(Entries drawn from a collection)

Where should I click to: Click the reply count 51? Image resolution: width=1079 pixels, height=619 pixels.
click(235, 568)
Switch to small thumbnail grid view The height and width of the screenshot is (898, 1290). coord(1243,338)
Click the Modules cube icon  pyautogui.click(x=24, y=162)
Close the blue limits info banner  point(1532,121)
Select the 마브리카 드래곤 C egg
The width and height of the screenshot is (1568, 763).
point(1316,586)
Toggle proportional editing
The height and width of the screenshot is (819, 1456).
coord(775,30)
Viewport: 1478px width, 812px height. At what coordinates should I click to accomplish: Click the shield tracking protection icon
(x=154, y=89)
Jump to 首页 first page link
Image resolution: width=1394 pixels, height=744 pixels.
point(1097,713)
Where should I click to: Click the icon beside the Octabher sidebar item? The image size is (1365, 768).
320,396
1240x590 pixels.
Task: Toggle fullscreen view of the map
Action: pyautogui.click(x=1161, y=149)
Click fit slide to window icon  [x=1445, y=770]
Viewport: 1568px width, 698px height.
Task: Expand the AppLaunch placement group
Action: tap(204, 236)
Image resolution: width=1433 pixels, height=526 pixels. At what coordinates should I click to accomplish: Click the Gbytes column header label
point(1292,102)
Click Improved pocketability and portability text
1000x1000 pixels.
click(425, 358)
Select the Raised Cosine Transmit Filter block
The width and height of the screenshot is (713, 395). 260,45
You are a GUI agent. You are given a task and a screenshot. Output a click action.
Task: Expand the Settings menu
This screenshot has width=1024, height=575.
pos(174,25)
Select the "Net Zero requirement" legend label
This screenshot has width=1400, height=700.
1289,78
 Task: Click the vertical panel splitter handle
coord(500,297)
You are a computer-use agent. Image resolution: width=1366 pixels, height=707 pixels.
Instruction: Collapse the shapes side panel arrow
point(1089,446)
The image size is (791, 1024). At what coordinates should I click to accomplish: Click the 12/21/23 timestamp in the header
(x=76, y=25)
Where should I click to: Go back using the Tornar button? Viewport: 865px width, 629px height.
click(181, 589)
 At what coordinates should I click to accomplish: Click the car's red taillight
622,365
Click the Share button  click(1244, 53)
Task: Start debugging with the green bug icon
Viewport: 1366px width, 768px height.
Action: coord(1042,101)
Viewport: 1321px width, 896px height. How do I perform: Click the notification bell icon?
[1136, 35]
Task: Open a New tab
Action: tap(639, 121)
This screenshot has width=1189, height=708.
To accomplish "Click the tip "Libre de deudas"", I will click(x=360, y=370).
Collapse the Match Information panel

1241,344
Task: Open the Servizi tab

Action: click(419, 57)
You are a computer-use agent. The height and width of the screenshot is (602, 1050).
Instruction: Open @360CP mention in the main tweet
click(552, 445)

§ **WHAT THE EXERCISE ASKS**
Pick out every line in the listing above that contains the word "Where", and copy each of those lines in full.

§ **RESULT**
Where should I click to: Click the reply count 51? Image resolution: width=1079 pixels, height=619 pixels.
Where should I click to: Click the icon beside the Octabher sidebar item? The image size is (1365, 768).
Where should I click to: Go back using the Tornar button? Viewport: 865px width, 629px height.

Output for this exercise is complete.